Caught in the cogs of fair value accounting, Chaplin gets cranky.
In a letter today to the Wall Street Journal, Chaplin shot back at the Journal’s “Heard on the Street” column. Last Tuesday, that column compared MBIA’s earnings announcement — which included a metric that excluded fair-value losses — to the so-called EBBS, or “earnings before bad stuff,” pro forma measures that characterized the dot-com boom.
As CFO.com reported last week, MBIA complained in its earnings release that fair-value accounting losses painted a distorted view of the insurance company’s situation. “While attention-getting,” the company said in a press release, “the mark-to-market loss does not accurately indicate actual or expected losses. In addition, mark-to-market losses, except for the impairment, do not affect the insurance company’s statutory capital or rating agency capital requirements.” (MBIA has a triple-A credit rating, which it bolstered during the quarter by raising $2.6 billion in additional capital.)

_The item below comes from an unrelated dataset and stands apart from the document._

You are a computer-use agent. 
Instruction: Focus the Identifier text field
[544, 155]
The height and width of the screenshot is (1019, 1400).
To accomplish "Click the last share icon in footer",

In the column, Journal reporter David Reilly scoffed at MBIA’s proposed “analytic adjusted book value” metric, which valued the company at $24 a share, noting that its GAAP-based book value was $8.70, and that the market was actually valuing the company at $9.85 the day before the announcement. “A better name for this measure might have been SEEMM, or ‘shareholders equity excluding mortgage mess,’” Reilly wrote.
In his response today, Chaplin defended the metric, saying the company had offered a “sober and detailed” report of expected losses. “The alternative valuation methodology we presented made no attempt to dismiss GAAP book value . . . . In fact, the alternative valuation supplemented it.” Chaplin said that MBIA was offering investors more information, adding that “it strikes us as a bit condescending for you to think that investors are unable to consider varying assessments of valuation presented to them at the same time and reach their own conclusions.”
Chaplin also continued to question the relevance of fair-value accounting for MBIA, “which must report changes in the market value of its insured credit derivatives despite the absence of an actual market for them.” Chaplin has repeatedly noted that, unlike the liabilities of banks, the contingent liabilities of insurance companies aren’t usually tradable, nor is the company likely to be subjected to accelerated payments. “We believe that the mark has little relevance when attempting to put a value on our company,” Chaplin wrote.
As for the comparison to the dot-com boom, Chaplin said, “We have a 35-year track record and generated $257 million in cash from operating activities last quarter. Sound similar to Pets.com to you?”